La terza vita di Grange Copeland, Alice Walker
Editore: SUR
Traduzione: Andreina Lombardi Bom
Il cuore di Grange, per Ruth, non era un organo dentro il suo corpo, era il tremito nella sua voce quando cantava.
Georgia, Stati Uniti. Il mezzadro di colore Grange Copeland, mosso dalla disperazione ma soprattutto dai debiti e da un’indole smodata, lascia la moglie e il figlio Brownfield per andare al Nord, il tanto idealizzato Nord, a cercare fortuna. Alla morte della madre, il figlio di Grange, Brownfield, precipita nello stesso baratro del padre – l’alcool, un lavoro poco appagante, un fallimento dopo l’altro, la povertà che sfoga abitualmente su Mem, sua moglie, un tempo maestra della contea di Baker e adesso magra ossuta e con i denti “guasti” per via delle botte e degli insulti che il marito scaglia su di lei e sulle loro figlie.
Anni dopo, il vecchio Grange Copeland, con l’ennesima sconfitta sulle spalle e la consapevolezza che anche il Nord è pervaso dai soprusi e dalle ingiustizie, torna in Georgia e scopre che la situazione non è cambiata.
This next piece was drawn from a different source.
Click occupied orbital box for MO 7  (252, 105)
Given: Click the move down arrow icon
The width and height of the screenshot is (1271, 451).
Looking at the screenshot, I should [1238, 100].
Brownfield è in carcere per l’omicidio della moglie e Grange, fallito come padre, troverà il suo riscatto facendo il nonno e prendendosi cura della nipotina Ruth, una delle cinque figlie di Brownfield. Sarà proprio la piccola E Ruth a fargli scoprire quel senso di giustizia, di candore e soprattutto di famiglia che il vecchio mezzadro non aveva mai provato in vita sua.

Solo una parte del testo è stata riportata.